As we said a number of optimizations are made in order to reduce the space complexity. This is more important when the algorithm is used to sort large amount of data such as files, or tapes in the past.
Another interesting optimization is to make merge sort adaptive. The idea is to check if the array is already sorted. If that is the case the recursion is interrupted and the sorted array is returned immediately. Although it seems "a must" it adds many additional compares even when they are not necessary.
Our test showed that this reduces the gain for random data and small structures(n < 100 000). The adaptation is much more useful if the data is at least partially sorted(the gain could be over 30% on average) or the number of elements is big. With random data and small volumes(n < 100 000) the adaptation actually slows the sort by 1-5%.

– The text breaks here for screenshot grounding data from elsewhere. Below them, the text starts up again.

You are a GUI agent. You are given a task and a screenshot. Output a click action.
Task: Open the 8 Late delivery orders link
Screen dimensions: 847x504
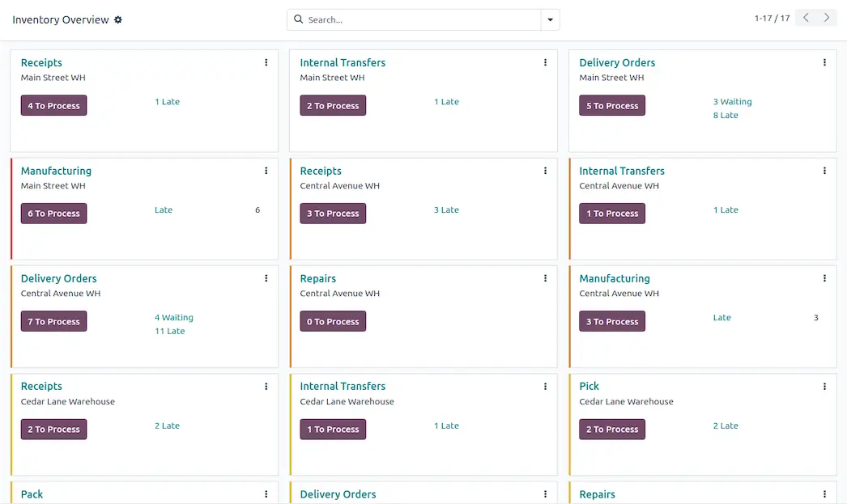pos(726,116)
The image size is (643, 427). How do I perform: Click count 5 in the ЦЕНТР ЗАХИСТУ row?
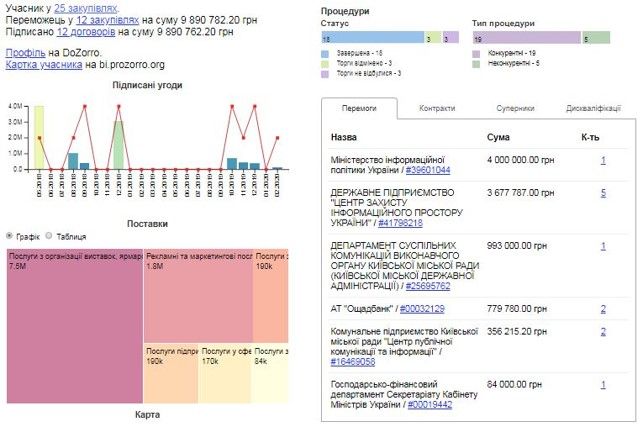pos(603,193)
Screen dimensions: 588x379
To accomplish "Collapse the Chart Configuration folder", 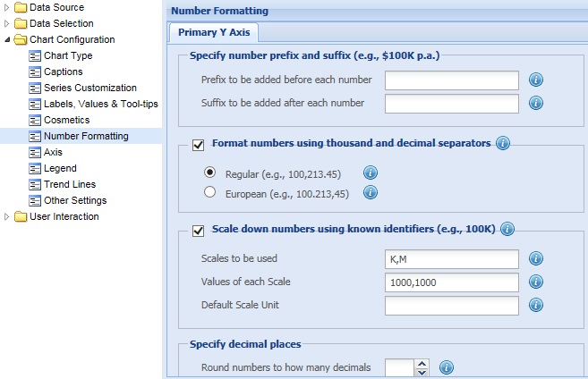I will pyautogui.click(x=8, y=39).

Most other algorithms will perform terribly bad with sequential data structures such as files and linked lists. In these structures accessing a random element takes linear time, instead of the regular constant time. The nature of merge sort makes it fast for such data structures.
One of the best features of this sorting is its low number of compares. It makes O(n * log(n)) number of compares, but the constant factor is very good, compared to qucksort. This makes it very useful when the compare function is a very slow operation.
The divide-and-conquer nature of merge sort makes it very convenient for parallel processing. Both the split and merge routines could be optimized for parallel execution.
In many implementations the algorithm switches to insertion sort when the sub-arrays are small(below 10 elements).